3. DESIGN AGAINST FRICTION

David Rowan, editor-in-chief of WIRED magazine, presented a series of growth strategies learned from close examination of the world’s most innovative start-ups. Among them, he urged the summit audience to deliver the smoothest customer experience possible. Taking messaging service WhatsApp as his inspiration – a company where CEO Jan Koum kept a note next to his desk that read: ‘No ads! No games! No gimmicks!’ – he advised organisations to “design against friction.”

4. REFRAME THE PROBLEM

This was another of Rowan’s growth strategies. Where others see problems smart organisations, Rowan noted, see solutions. As an example, he referenced Fujifilm, effectively the anti-Kodak given the way it was able to respond to digital disruption while its American rival failed to do so. A move into digital imaging, cosmetics and other tangential lines of business meant Fujifilm could militate against the decline of film developing and printing. In short, it re-framed the problem.

5. GOOD RISK MANAGEMENT IS GOOD BRAND MANAGEMENT

Among the business lessons four experienced boardroom executives shared was this one: risk management and brand management are one and the same. Why? Because where once an organisation’s culture, systems and processes operated “under the water”, now everything is visible. “There is no water line anymore,” noted one panellist. “Good risk management is good brand management because it means making sure that everything everyone does every day is the right thing.”

6. EMBRACE FAILURE (TO ENSURE SUCCESS)

For two hugely successful motor racing stars, it seemed like an odd place to start. But both Mika Häkkinen and David Coulthard wanted to talk about failure. “In motor racing,” explained Hakkinen, “most of the time it’s about losing, not winning.” His former teammate Coulthard said it was the lessons learned from failure that made success more likely. “We spend very little time patting ourselves on the back when we win and lots of time analysing where the next failure will come from,” he said.

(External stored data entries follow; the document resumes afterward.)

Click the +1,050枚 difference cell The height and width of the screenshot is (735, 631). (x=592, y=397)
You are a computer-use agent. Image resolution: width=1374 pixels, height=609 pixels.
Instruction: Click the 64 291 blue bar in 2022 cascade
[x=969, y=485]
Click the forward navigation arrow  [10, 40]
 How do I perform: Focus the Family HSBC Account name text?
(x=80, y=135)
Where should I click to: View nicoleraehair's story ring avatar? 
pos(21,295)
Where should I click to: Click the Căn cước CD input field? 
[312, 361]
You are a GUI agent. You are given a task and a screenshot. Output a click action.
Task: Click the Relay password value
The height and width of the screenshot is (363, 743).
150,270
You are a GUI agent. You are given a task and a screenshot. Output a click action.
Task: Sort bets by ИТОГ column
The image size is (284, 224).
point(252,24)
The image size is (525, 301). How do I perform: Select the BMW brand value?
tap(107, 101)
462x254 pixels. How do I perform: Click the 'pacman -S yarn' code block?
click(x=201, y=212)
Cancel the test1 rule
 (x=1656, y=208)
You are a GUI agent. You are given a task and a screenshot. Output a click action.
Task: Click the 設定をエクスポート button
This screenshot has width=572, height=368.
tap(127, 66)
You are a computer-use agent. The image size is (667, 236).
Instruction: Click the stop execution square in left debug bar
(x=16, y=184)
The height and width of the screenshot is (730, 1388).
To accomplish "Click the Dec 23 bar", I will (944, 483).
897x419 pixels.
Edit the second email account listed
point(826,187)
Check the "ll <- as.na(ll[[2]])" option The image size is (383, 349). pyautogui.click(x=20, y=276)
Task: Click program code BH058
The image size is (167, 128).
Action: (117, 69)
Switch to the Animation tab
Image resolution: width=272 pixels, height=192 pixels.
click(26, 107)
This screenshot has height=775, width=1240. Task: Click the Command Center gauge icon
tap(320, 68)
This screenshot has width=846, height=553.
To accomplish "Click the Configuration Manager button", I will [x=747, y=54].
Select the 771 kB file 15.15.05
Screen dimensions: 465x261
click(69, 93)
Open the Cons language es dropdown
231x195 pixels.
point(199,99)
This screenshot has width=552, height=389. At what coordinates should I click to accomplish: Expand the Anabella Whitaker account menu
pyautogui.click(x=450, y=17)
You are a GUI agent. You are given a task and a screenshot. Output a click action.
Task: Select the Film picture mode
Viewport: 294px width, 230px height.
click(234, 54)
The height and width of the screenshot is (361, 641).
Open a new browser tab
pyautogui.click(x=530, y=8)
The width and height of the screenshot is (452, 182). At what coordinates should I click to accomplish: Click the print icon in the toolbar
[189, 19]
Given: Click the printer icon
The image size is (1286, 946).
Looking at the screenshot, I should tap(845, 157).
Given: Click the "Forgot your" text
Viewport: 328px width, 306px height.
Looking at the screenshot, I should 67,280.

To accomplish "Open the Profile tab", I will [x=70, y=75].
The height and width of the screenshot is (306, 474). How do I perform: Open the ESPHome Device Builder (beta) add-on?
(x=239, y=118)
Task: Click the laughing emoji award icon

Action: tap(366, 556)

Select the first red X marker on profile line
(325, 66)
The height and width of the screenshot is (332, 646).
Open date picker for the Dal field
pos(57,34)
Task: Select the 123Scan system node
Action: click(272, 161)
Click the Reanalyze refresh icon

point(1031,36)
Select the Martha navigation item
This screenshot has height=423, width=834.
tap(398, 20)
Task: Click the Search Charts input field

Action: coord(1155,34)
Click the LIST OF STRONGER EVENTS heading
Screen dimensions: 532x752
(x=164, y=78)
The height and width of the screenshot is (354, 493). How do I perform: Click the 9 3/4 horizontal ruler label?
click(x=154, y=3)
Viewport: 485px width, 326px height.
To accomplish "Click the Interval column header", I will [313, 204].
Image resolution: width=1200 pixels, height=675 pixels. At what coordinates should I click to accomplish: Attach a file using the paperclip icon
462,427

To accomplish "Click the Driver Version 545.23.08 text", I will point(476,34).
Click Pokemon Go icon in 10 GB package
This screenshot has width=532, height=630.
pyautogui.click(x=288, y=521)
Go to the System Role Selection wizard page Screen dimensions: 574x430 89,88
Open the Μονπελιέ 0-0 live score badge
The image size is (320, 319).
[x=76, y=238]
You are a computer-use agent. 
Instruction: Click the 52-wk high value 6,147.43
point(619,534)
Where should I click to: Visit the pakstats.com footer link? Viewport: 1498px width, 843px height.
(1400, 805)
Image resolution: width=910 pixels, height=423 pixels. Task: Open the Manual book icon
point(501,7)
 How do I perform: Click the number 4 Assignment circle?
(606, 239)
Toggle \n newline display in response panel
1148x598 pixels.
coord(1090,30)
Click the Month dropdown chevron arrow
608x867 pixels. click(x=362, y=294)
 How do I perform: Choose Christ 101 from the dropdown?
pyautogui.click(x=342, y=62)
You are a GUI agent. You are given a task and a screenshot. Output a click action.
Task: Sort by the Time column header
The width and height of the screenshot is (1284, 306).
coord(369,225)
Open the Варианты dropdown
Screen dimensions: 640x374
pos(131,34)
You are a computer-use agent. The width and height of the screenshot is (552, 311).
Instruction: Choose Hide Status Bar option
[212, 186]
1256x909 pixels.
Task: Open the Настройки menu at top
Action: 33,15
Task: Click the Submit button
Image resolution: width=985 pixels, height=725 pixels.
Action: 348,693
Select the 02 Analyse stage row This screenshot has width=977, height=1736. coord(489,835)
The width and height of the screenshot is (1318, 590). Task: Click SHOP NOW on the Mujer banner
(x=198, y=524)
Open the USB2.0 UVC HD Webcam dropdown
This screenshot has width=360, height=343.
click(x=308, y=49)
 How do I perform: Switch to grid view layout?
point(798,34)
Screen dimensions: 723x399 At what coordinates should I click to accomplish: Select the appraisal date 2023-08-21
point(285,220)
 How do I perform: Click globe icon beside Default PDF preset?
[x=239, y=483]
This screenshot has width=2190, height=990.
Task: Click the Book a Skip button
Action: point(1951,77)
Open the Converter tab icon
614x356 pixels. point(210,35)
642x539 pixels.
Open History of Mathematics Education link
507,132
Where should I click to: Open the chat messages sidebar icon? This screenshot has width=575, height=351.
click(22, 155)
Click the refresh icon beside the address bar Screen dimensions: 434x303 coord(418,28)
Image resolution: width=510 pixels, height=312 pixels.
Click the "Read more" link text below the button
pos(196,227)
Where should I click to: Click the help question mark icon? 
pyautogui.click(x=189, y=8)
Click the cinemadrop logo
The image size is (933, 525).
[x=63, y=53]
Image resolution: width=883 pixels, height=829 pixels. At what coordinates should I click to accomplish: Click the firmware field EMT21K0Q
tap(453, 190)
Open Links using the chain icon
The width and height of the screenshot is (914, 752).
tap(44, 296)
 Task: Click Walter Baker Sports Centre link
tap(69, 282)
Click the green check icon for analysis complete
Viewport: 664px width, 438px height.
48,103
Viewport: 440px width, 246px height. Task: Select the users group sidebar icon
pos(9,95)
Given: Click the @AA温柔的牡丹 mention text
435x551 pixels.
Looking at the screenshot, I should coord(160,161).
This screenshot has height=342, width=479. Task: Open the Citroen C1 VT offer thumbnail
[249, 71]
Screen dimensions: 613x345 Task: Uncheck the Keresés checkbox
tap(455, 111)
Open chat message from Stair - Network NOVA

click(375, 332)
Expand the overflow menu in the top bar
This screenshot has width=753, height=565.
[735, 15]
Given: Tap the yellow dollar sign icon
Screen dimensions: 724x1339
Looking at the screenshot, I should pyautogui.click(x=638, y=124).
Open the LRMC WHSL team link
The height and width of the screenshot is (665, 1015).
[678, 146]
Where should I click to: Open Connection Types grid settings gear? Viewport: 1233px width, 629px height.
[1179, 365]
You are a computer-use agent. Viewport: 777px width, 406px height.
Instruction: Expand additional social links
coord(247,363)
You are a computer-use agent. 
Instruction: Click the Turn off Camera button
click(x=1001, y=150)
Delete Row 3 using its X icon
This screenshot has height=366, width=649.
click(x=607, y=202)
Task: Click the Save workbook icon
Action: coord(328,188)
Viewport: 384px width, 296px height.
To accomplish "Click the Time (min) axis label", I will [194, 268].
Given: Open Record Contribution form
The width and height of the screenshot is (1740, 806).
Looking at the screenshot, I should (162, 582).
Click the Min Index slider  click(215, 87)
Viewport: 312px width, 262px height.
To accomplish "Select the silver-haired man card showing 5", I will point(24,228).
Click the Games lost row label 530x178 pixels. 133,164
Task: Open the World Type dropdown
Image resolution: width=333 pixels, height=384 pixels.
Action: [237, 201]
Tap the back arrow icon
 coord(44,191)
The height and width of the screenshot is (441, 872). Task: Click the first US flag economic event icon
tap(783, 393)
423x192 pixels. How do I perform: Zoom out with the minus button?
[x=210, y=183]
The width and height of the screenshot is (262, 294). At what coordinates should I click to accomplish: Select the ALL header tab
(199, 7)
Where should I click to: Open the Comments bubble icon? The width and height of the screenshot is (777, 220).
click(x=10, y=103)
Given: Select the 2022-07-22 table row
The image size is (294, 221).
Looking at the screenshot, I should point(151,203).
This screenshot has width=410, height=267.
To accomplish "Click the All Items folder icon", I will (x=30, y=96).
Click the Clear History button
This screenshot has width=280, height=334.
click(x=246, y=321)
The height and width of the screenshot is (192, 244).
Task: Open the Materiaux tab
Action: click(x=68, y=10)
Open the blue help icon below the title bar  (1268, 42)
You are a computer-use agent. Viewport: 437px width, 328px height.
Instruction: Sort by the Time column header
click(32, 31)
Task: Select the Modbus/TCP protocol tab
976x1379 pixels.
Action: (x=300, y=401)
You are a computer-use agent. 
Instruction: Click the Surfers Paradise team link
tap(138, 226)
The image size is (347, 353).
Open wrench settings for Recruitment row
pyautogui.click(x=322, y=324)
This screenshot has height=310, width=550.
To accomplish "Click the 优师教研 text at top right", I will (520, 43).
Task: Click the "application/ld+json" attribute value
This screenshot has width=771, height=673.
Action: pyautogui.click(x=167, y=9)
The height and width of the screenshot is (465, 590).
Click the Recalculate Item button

7. STRENGTHEN YOUR DIGITAL CORE

To end at the beginning. During his opening keynote, TCS CEO N. Chandrasekaran introduced the notion of an organisation’s digital core. Like a body’s torso, the organisational core needs to be strengthened to ensure its ongoing health and to give it a competitive edge. It is this digital core that ensures organisations are ready for a world disrupted by technology; ready to take on agile start-ups and traditional competitors alike.